The following was our application package for a 1 year residence visa:
  • Special clear plastic binder that all of the following was bound into with a fold-away clip. (bought at a office supply store...the passport police insisted on this)
  • Application form, typed and signed (1 copy each).   We had to hire someone to type the application form (can't be printed) that was 15 lira each.  We found a travel agent who typed the form for us. Update: Across the street from the passport police is a travel agency with "RHODES" painted in green on the window.  Phone +90 252 612 40 15 (  They typed our application form...bring them the blank form from the passport police.
  • 6 new passport photos (The passport police did not like what we had and we had to get new ones which had something written on the bottom of each photo in Turkish...this could have been the name of the shop...I don't know, but the photographer knew what we needed when we told him passport police Residence Visa) 10Lira per person for 8 photos...need 6 on the application
  • Receipt of $80USD Turkish Tax paid and paid in Lira..(paid 148 Lira each, which is close to $80USD)
  • 1 color copy of Passport Photo page and adjoining page 
  • 1 color copy of your current Passport Turkish Visa page
  • 1 color copy of Transit Log front sheet with a Fethiye Harbour Master's stamp (we checked into Turkey at Tasucu.  The Fethiye Passport Police wanted Fethiye's Harbour Master's stamp...this confused the Harbour Master, but he finally stamped a photo color copy of the first page of the log for each of us.  BTW, he only stamped the copies we brought him, not the original.
  • A mailing address in Turkey where they can contact us...we gave them the Marina address where we will winter.
  • A 1 Year Residence Visa fee of 172Lira each paid to the Passport Police...this was confusing.  The passport police said time and time again that the cost was $80USD, but when we paid the fee, he collected 172Lira...possible translation problem, but the sign on the wall said 172 Lira for 1 year residence visa.  BTW, I think you can buy up to 3 years if you want.
Total per person was just under $200.00 including taxi, copies, etc.

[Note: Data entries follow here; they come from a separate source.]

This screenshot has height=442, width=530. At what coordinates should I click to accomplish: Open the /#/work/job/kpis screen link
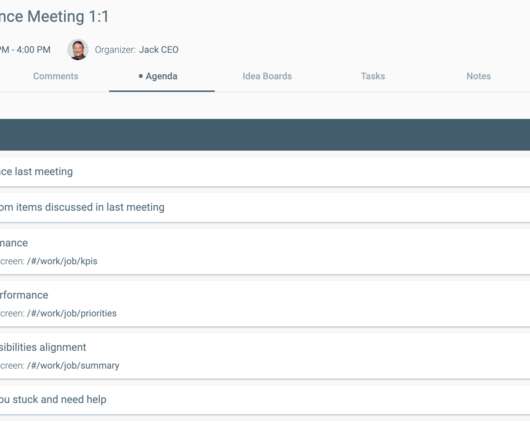coord(62,261)
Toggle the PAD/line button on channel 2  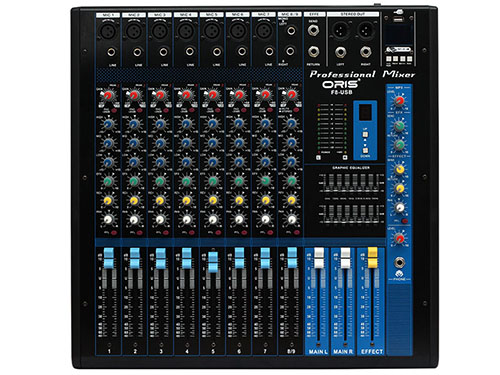coord(139,110)
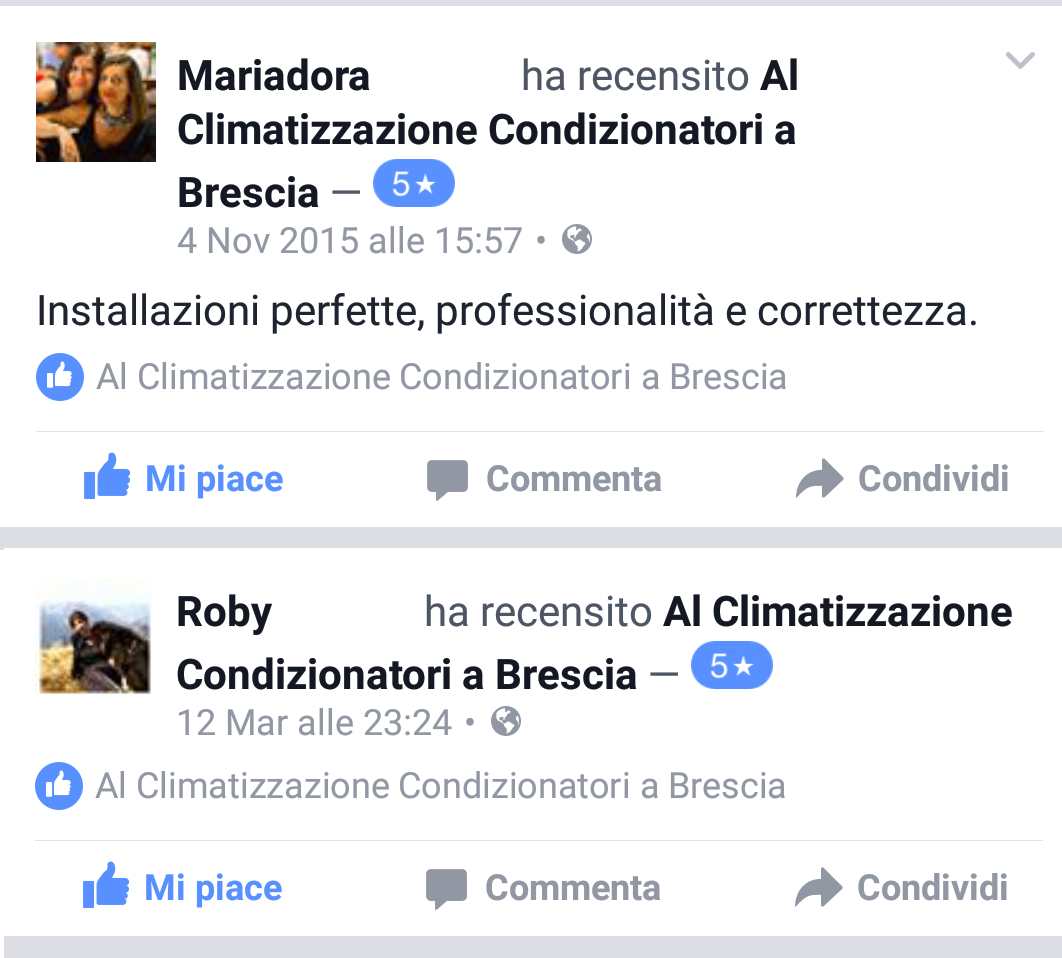
Task: Click the public globe icon beside 12 Mar
Action: [506, 721]
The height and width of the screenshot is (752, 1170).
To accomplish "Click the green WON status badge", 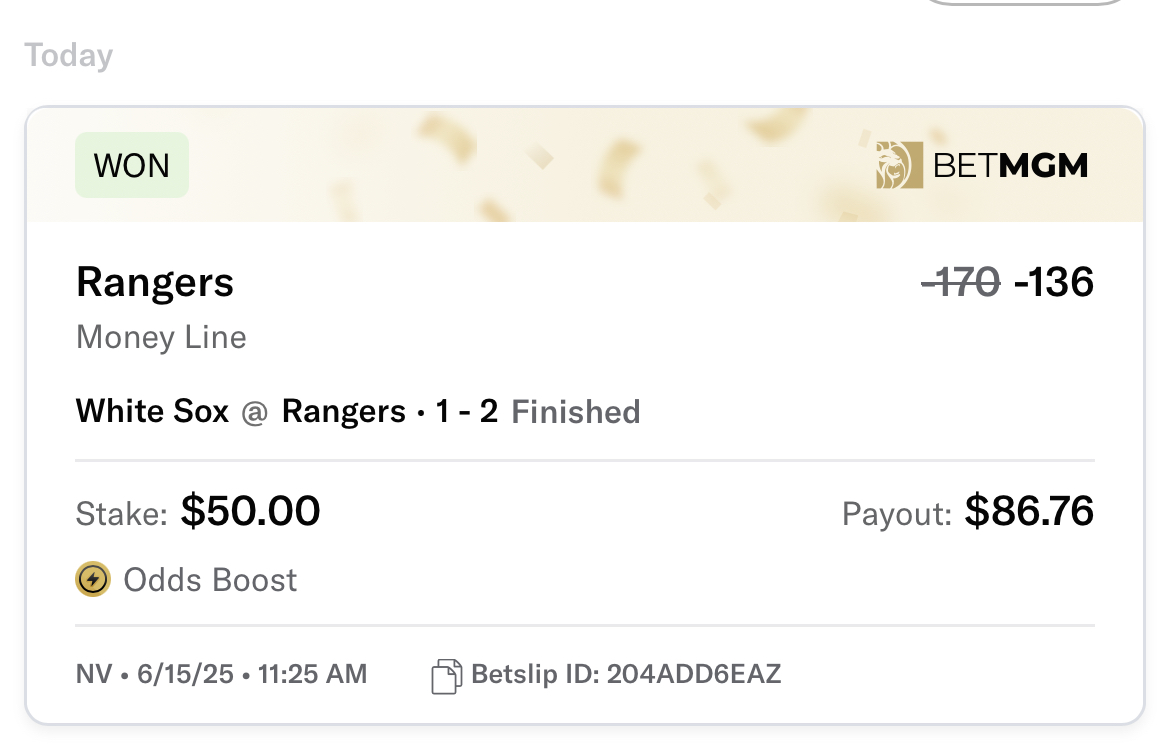I will pyautogui.click(x=132, y=165).
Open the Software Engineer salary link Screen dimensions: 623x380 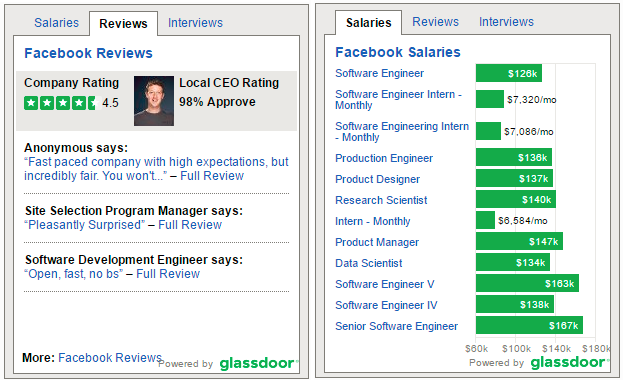(379, 73)
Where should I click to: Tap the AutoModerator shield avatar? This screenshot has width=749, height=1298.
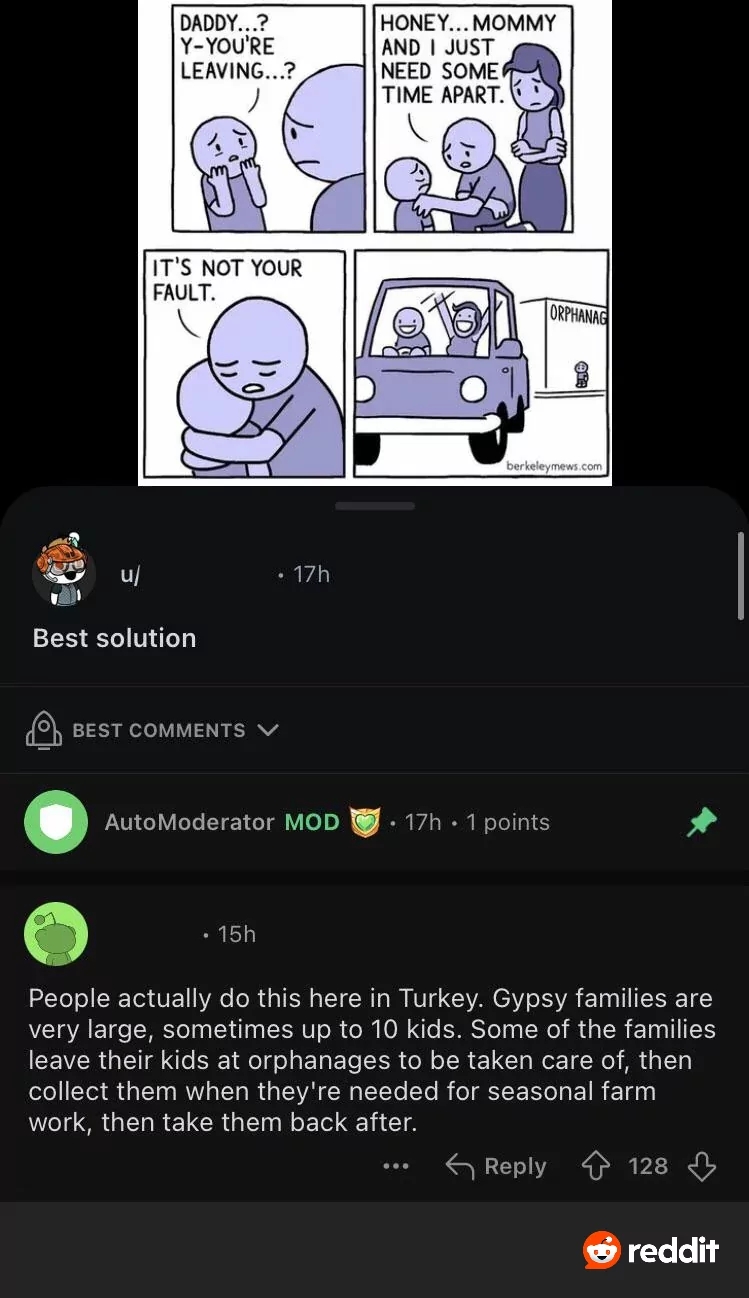point(56,822)
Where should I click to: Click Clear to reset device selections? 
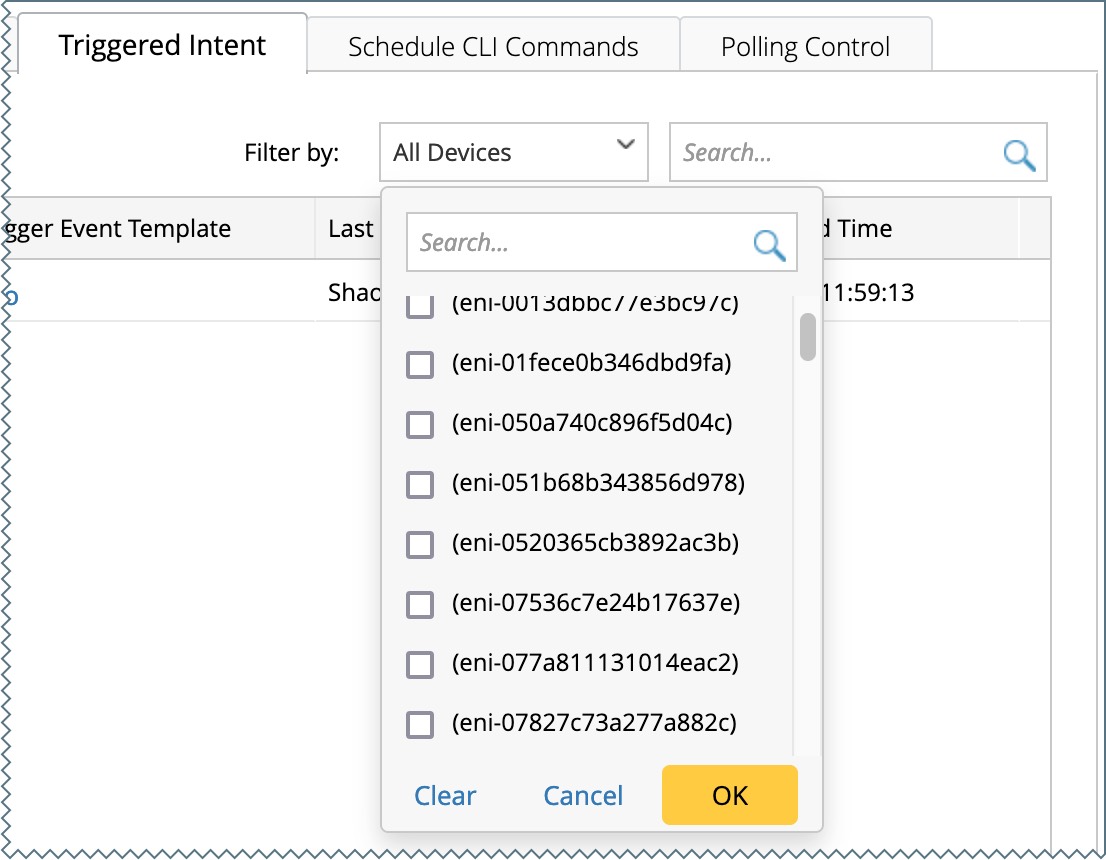tap(445, 796)
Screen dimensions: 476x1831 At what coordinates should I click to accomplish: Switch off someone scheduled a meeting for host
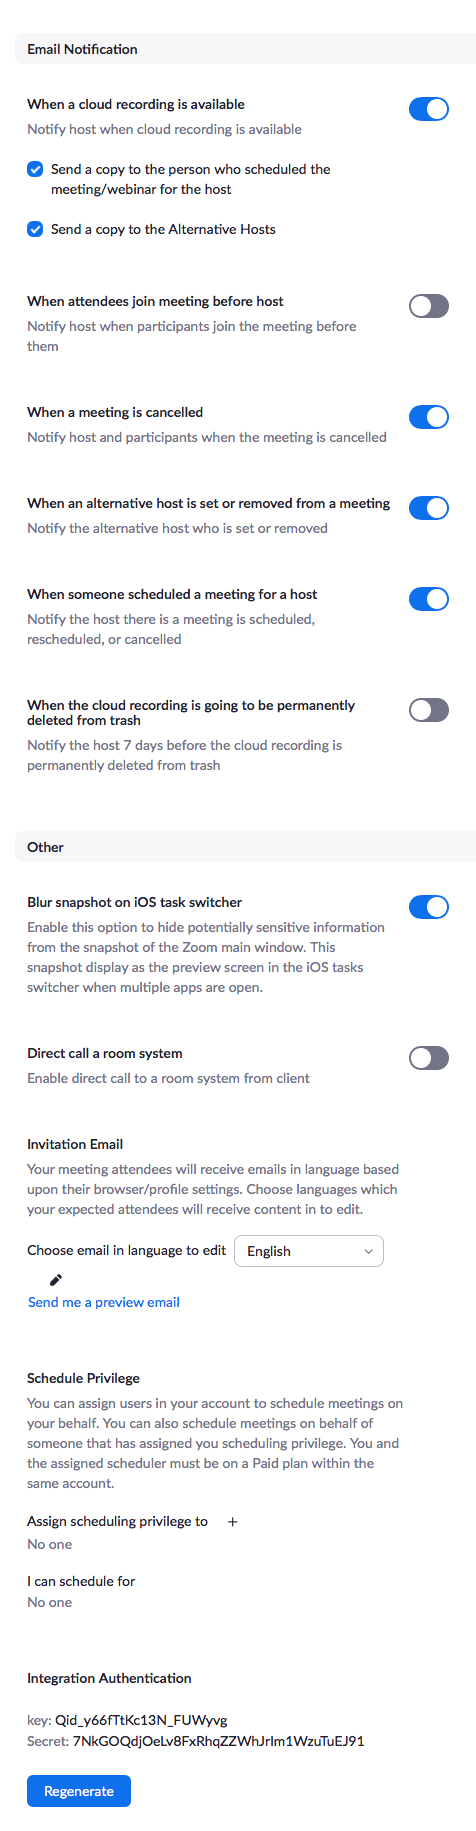click(429, 599)
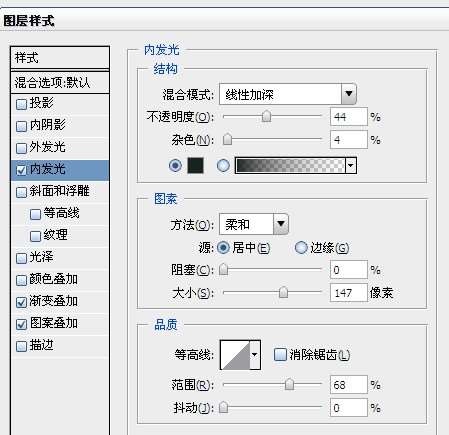Toggle the 消除锯齿 anti-alias checkbox
The width and height of the screenshot is (449, 435).
coord(280,354)
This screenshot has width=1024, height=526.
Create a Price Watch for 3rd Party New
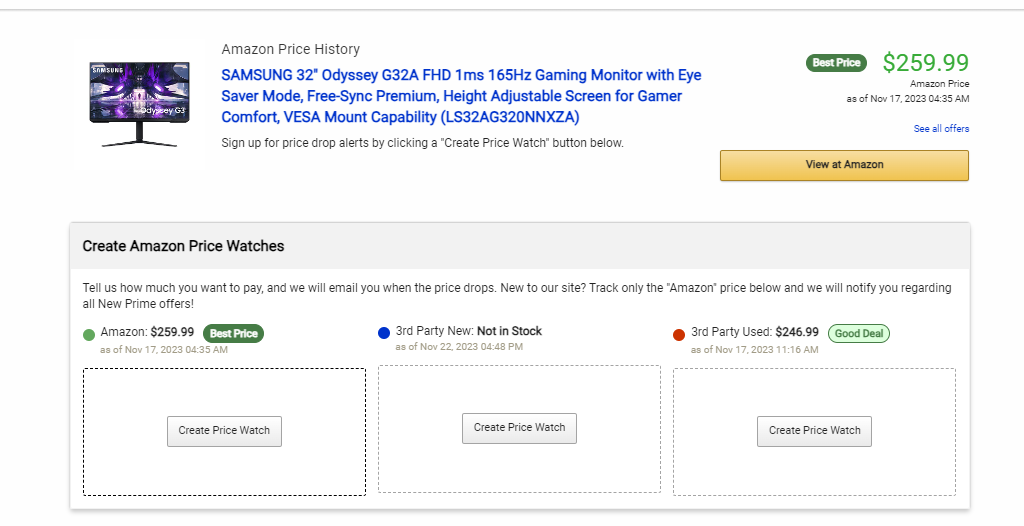pyautogui.click(x=519, y=428)
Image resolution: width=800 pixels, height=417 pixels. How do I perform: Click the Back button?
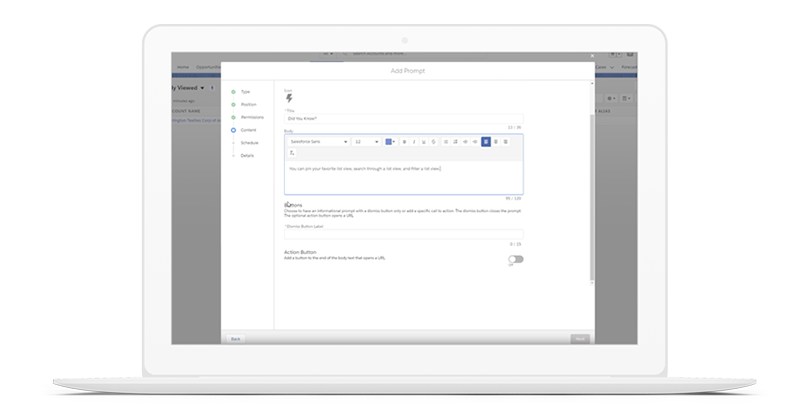(235, 339)
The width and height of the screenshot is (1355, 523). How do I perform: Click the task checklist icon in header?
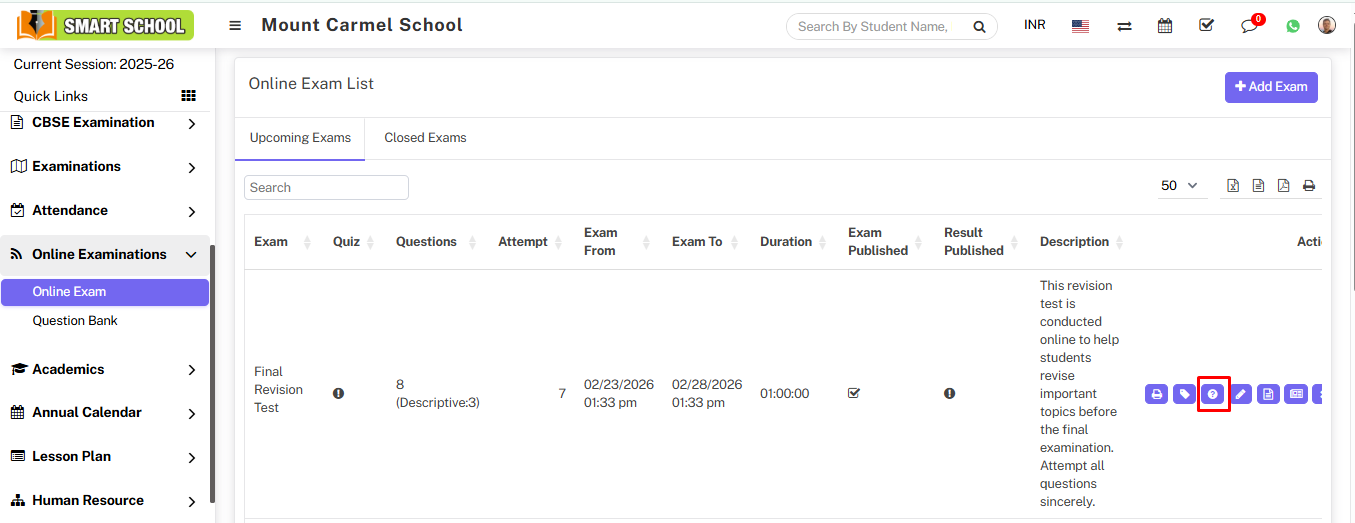point(1206,26)
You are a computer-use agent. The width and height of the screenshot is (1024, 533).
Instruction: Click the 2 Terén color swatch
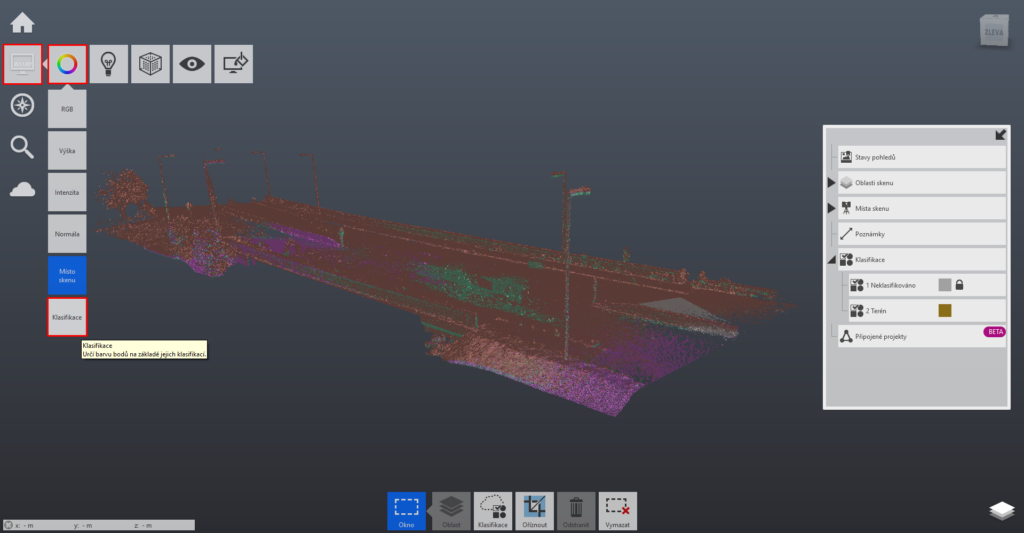945,311
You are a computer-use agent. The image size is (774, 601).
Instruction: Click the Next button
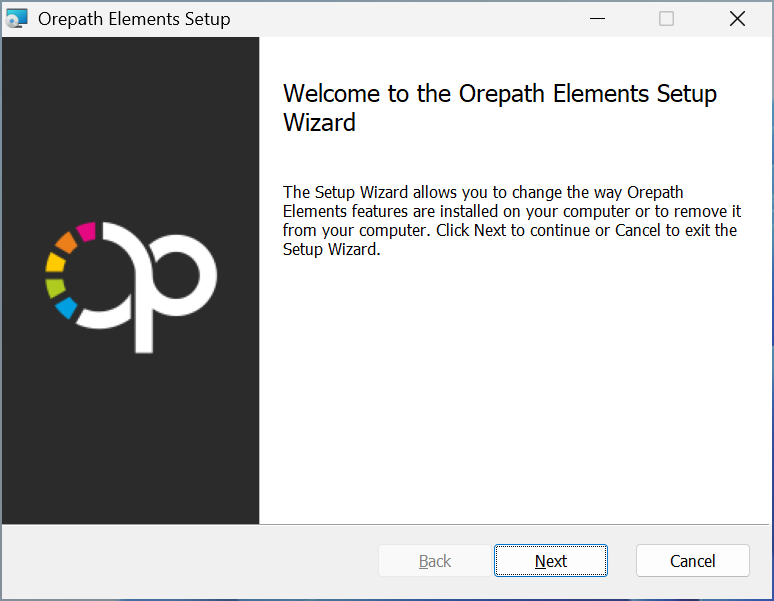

***************UPDATE 13 June 2012********************

We just received our 1 year Turkish Resident Visas and were surprised to learn that the starting date of the 1 year period is the first date we entered Turkey which was May 4, 2012, rather than the date of application or issuance date of the 1 year Resident Visa.  This will likely be an issue for us.  Had we known that this was the situation, we would have applied for 18 months.

Hope this helps folks following us.

Update 2014:

It is our understanding that Turkey has changed rules for residence permits yet again, and that now these are available only for a period of one year.  And if one stays out of Turkey for more than 90 days that the residence permit is no longer valid.